Así lo cuenta en un magnífico reportaje uno de los mejores periodistas del país, Miguel Ángel Aguilar, mediante una crónica que día a día desvela las descomposiciones de un régimen aterrado por la muerte del jefe absoluto, una corte de los milagros que daba bandazos y puñaladas como una legión de ratas enloquecidas. Hay que tener presente que aquel año de 1975 venía cargado con terremotos como la revolución portuguesa o la Marcha Verde de los marroquíes sobre el Sáhara.
Es importante leer un testimonio como este, No había costumbre, publicado por Ladera Norte, porque habla siempre en primera persona, en tanto que testigo presencial, y no de oídas, como han hecho muchos historiadores españoles y todos los extranjeros.

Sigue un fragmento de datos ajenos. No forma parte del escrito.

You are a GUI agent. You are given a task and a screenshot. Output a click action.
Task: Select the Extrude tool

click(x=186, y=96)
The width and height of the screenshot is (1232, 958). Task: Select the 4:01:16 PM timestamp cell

El relato de la agonía de Franco es importante, ahora que se celebra el cincuentenario de su muerte, ya que el desnutrido Sánchez quiere usar a Franco de taparrabos para mostrar musculatura ante las pasionarias de su piscina. El antifranquismo de los sanchistas, quizás avergonzados porque el Partido Socialista no movió ni un dedo en la lucha contra la dictadura, es de puro teatro y se dirige, sobre todo, contra Madrid, que es su obsesión paranoica.
Realmente la muerte se produjo en las peores circunstancias y es un milagro que no acabara en otra dictadura comunista o fascista. Sin duda fue la inteligencia (y la honradez) de don Juan Carlos la que puso remedio a un enfrentamiento que parecía inevitable. La astucia con la que dirigió el proceso hacia la libertad, sin que nadie lo sospechara, es asombrosa. Cómo condujo la maniobra de desmantelamiento es asunto admirable y no suficientemente conocido. El resto fue ya labor de Suárez y de la Transición.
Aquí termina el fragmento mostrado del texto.